Only one Consultation Paper will be produced—accompanied by this Consultation Paper Summary—before the production of the final report. In these documents, the Commissions have posed questions—particularly in highly contested areas—as well as proposing options for reform.

E-newsletter

In this Inquiry the ALRC has adopted a new and additional consultation strategy, by way of monthly Family Violence Inquiry e-newsletters. Each e-newsletter also seeks views, experiences and recommendations in relation to particular topics.

Online forum

The second use of internet communication tools is the online forum conducted from November 2009 to January 2010 amongst women’s legal services, assisted by a grant from the Government 2.0 Taskforce. The online forum was conducted amongst a closed group from the women’s legal services community to facilitate frank and open discussion in a secure online environment between a specific group of stakeholders spread across Australia, about issues relevant to the concerns and experiences of that stakeholder group.

Advisory groups

A key aspect of ALRC procedures is to establish an expert Advisory Committee or ‘reference group’ to assist with the development of its inquiries. Because of the complex nature of this Inquiry the Commissions are taking the approach of using roundtables of invited experts and advisers to inform the consultative processes at key points during the Inquiry. In particular, Magistrate Anne Goldsbrough has been appointed as a part-time Commissioner for the Inquiry and George Zdenkowski is acting as special adviser.

Structure of the Consultation Paper and Summary

Part A of the Consultation Paper comprises two chapters: an introductory chapter and a chapter focused on the constitutional and international settings for the Inquiry.

Parts B and C arise principally from the first Term of Reference. Part B looks at the various interaction issues from the perspective of family violence laws; Part C looks at the interactions from the perspective of child protection.

Part D focuses on the second Term of Reference and considers sexual assault in a family violence context.

Part E focuses on existing and potential responses to the range of interaction and impact issues considered throughout the Consultation Paper, in particular, specialist courts and other agencies, integrated responses and best practice solutions.

This Consultation Paper Summary reflects this general structure. All the questions and proposals for reform are included in both documents, in the same order, and numbered in the same way, for ease of reference.
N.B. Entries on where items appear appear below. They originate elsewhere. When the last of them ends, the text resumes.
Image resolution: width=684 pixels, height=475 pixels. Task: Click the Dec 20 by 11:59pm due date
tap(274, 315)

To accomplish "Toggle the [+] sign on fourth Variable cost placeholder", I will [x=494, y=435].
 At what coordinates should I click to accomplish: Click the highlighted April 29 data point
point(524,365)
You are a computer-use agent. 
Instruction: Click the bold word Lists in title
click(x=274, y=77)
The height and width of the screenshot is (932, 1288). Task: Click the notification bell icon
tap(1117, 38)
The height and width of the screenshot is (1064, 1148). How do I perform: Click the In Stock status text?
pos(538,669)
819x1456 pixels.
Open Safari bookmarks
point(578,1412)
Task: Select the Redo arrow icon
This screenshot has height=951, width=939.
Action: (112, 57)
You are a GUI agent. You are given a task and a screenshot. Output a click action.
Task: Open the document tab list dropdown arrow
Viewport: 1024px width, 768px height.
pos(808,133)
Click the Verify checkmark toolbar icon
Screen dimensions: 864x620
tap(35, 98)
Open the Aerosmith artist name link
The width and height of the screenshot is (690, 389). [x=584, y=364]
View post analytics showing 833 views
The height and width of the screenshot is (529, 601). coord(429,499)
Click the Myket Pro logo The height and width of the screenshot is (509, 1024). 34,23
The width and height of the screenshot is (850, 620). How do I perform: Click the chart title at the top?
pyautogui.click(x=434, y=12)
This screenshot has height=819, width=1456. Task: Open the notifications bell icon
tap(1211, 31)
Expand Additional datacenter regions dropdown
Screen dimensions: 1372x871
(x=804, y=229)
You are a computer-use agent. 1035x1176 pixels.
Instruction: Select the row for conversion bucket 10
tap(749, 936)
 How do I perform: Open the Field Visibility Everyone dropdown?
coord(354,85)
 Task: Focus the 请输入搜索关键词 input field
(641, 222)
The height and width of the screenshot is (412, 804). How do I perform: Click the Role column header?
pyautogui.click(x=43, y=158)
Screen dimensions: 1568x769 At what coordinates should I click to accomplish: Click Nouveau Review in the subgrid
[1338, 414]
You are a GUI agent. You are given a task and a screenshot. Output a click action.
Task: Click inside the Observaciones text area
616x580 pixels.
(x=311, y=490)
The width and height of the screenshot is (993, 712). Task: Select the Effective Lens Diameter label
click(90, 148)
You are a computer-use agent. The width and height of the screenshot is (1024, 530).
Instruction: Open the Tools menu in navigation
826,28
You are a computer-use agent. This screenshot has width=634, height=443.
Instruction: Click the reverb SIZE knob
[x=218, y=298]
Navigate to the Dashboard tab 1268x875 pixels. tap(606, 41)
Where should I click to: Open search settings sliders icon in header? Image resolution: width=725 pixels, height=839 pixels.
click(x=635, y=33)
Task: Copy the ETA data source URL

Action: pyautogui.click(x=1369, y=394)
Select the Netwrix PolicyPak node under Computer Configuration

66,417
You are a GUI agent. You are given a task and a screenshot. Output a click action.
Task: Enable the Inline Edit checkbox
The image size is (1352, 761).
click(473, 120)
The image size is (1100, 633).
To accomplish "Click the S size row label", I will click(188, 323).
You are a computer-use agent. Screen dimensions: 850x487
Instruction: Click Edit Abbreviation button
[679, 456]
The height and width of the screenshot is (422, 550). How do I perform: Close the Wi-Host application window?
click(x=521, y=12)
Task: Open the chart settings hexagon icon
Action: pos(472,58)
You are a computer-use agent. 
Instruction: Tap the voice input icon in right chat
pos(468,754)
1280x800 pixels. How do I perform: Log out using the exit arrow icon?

If you require further background information on any particular question or proposal, you should consult the full Consultation Paper available free online at www.alrc.gov.au.

[1]           National Council to Reduce Violence against Women and their Children, Time for Action: The National Council’s Plan for Australia to Reduce Violence against Women and their Children,
2009–2021
(2009)
.

[2]           The complete Terms of Reference for this Inquiry are set out at the front of the Consultation Paper.